WHAT YOU SHOULD DO:
From the listing below, extract each line containing the string "agent".
──────────────────────────────
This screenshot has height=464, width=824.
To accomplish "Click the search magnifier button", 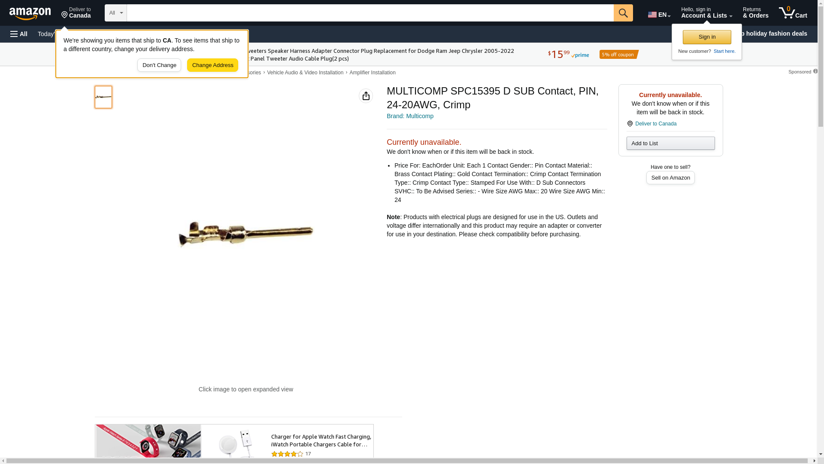I will [x=623, y=13].
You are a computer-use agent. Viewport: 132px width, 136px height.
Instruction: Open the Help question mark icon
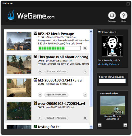[123, 15]
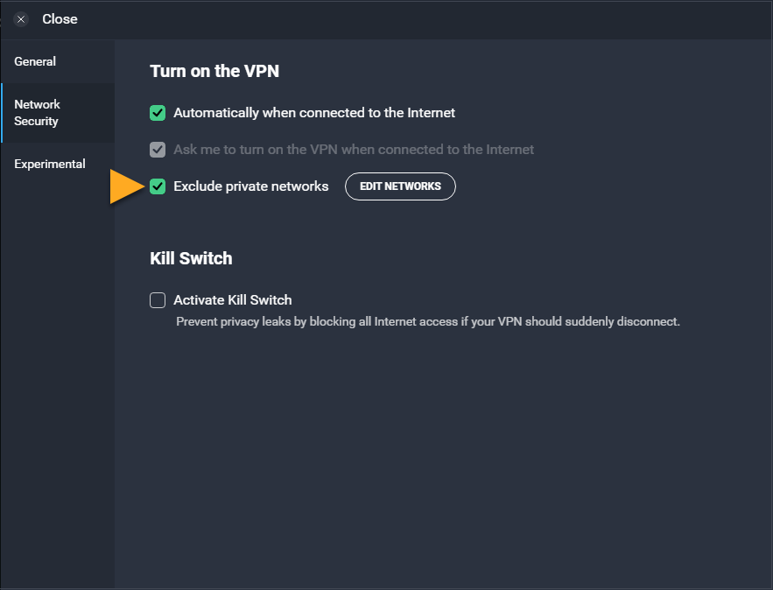Open the General settings tab
The width and height of the screenshot is (773, 590).
click(x=58, y=61)
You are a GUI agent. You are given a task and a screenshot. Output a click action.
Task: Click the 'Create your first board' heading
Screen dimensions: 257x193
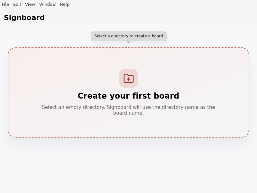click(129, 96)
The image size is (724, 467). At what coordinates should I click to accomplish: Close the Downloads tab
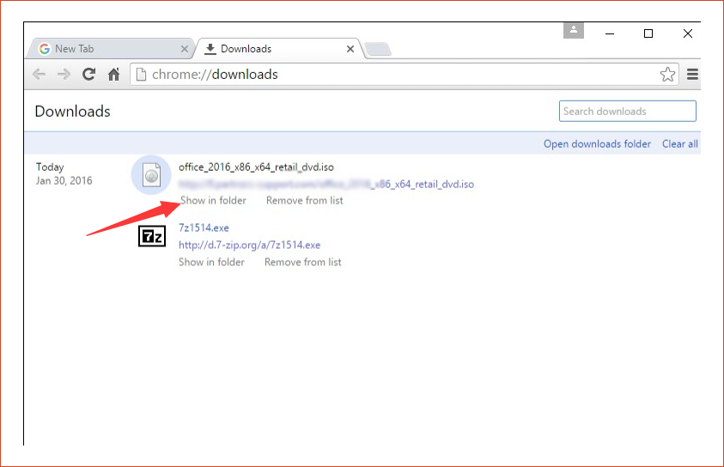(350, 49)
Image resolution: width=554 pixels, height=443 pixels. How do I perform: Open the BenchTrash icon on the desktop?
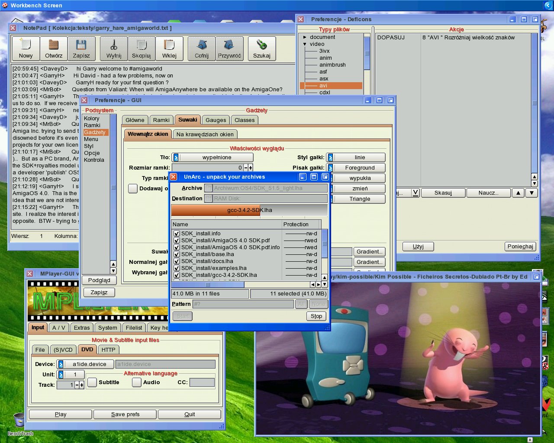coord(19,421)
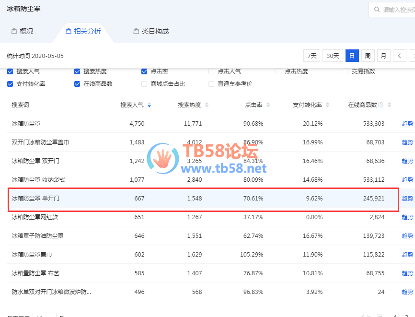Go to the previous date with left arrow
Viewport: 415px width, 317px height.
point(399,56)

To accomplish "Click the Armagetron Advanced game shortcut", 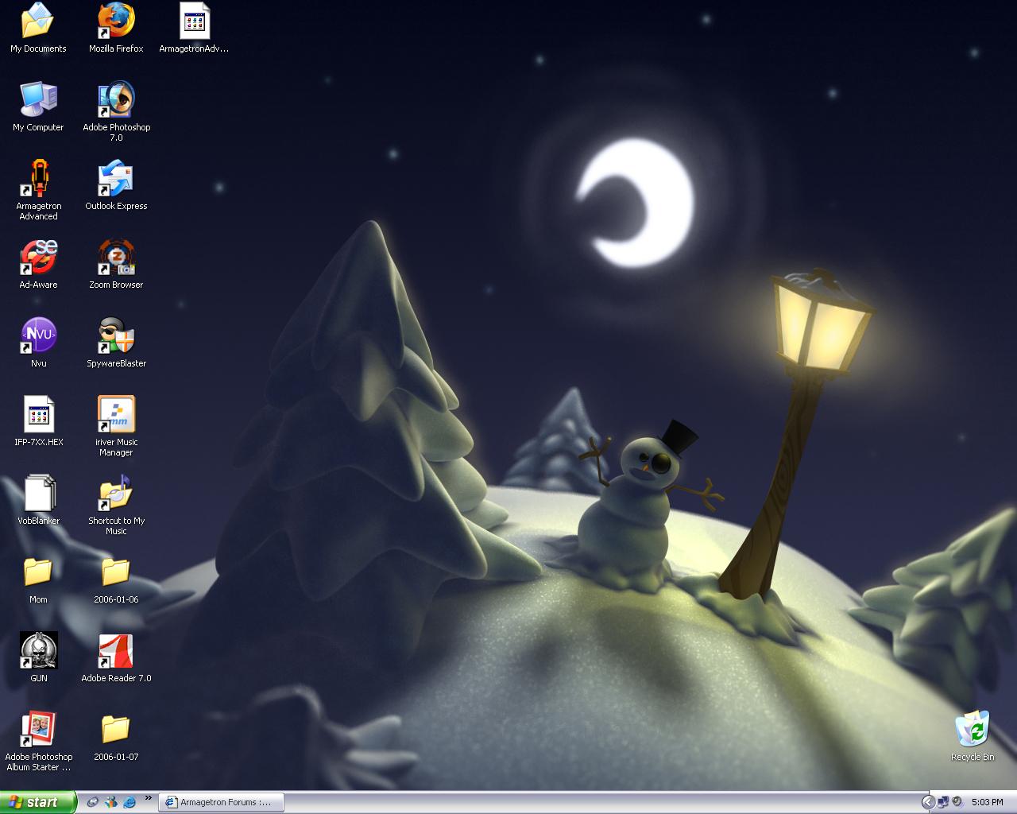I will (38, 179).
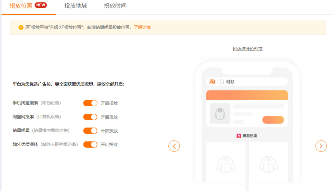
Task: Click the orange warning icon in notice bar
Action: pyautogui.click(x=21, y=28)
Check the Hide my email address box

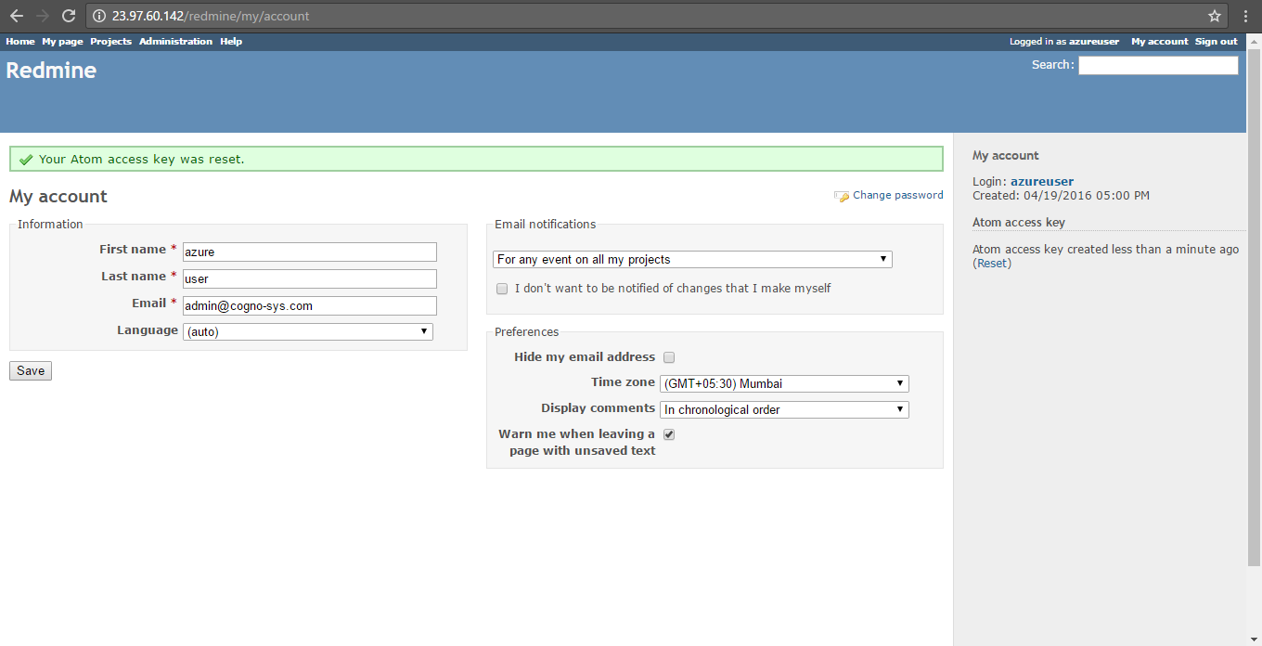click(669, 357)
──────────────────────────────
SOLUTION TO THIS TASK:
You are a computer-use agent. Viewport: 132px width, 136px height.
You are a GUI agent. You are given a task and a screenshot. Output a click action.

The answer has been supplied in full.